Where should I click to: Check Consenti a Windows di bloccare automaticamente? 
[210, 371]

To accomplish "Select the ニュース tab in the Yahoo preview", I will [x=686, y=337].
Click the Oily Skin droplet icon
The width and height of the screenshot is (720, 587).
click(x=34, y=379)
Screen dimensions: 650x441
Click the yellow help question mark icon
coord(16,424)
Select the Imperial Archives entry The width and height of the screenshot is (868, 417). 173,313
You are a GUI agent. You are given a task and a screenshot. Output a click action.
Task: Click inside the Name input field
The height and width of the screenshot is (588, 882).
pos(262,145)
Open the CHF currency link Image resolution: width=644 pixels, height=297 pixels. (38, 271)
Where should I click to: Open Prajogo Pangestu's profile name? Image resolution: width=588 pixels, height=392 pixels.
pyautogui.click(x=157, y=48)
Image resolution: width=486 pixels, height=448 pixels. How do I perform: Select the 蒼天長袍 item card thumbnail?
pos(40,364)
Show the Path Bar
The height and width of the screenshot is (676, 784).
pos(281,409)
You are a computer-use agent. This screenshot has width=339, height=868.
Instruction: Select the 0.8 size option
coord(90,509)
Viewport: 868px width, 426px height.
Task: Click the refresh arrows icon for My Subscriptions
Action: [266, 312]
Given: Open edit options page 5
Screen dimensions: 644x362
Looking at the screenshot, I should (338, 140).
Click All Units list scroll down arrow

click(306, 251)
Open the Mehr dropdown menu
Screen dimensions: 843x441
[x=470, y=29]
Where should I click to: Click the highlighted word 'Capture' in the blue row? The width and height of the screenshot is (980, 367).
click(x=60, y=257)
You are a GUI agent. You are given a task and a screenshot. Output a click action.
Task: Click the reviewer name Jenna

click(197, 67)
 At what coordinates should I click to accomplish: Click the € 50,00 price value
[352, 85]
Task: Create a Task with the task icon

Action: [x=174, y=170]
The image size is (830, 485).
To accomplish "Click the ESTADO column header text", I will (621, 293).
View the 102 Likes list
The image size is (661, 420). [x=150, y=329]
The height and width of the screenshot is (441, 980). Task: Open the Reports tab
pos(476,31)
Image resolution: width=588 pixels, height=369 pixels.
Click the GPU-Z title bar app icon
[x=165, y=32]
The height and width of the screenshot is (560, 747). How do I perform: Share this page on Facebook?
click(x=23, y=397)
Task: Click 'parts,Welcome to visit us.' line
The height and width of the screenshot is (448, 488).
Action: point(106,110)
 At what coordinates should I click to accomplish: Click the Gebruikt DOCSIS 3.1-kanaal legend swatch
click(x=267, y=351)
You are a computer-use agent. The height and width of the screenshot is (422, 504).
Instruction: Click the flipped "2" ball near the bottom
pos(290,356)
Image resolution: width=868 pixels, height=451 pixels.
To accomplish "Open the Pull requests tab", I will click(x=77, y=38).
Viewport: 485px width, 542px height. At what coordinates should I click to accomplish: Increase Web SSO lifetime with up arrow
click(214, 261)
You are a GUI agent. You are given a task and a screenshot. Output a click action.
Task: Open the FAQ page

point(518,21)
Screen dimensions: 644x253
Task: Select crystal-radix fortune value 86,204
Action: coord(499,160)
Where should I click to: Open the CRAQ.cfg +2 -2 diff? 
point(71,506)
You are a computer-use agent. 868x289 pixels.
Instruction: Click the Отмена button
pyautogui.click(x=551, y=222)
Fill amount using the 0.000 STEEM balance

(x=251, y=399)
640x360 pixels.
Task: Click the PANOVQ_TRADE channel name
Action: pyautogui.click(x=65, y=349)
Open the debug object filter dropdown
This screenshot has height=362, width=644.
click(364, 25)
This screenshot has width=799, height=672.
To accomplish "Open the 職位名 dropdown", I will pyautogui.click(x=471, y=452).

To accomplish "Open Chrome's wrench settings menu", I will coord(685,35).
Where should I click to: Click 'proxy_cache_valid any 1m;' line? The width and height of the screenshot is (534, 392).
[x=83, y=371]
§
• _Exercise brief_: Please filter the listing down to lines that include the word "computer".

• _Result of the exercise_:
You are a computer-use agent. This screenshot has width=339, height=868.
You are a computer-use agent. The height and width of the screenshot is (422, 504).
You are a computer-use agent. 868x289 pixels.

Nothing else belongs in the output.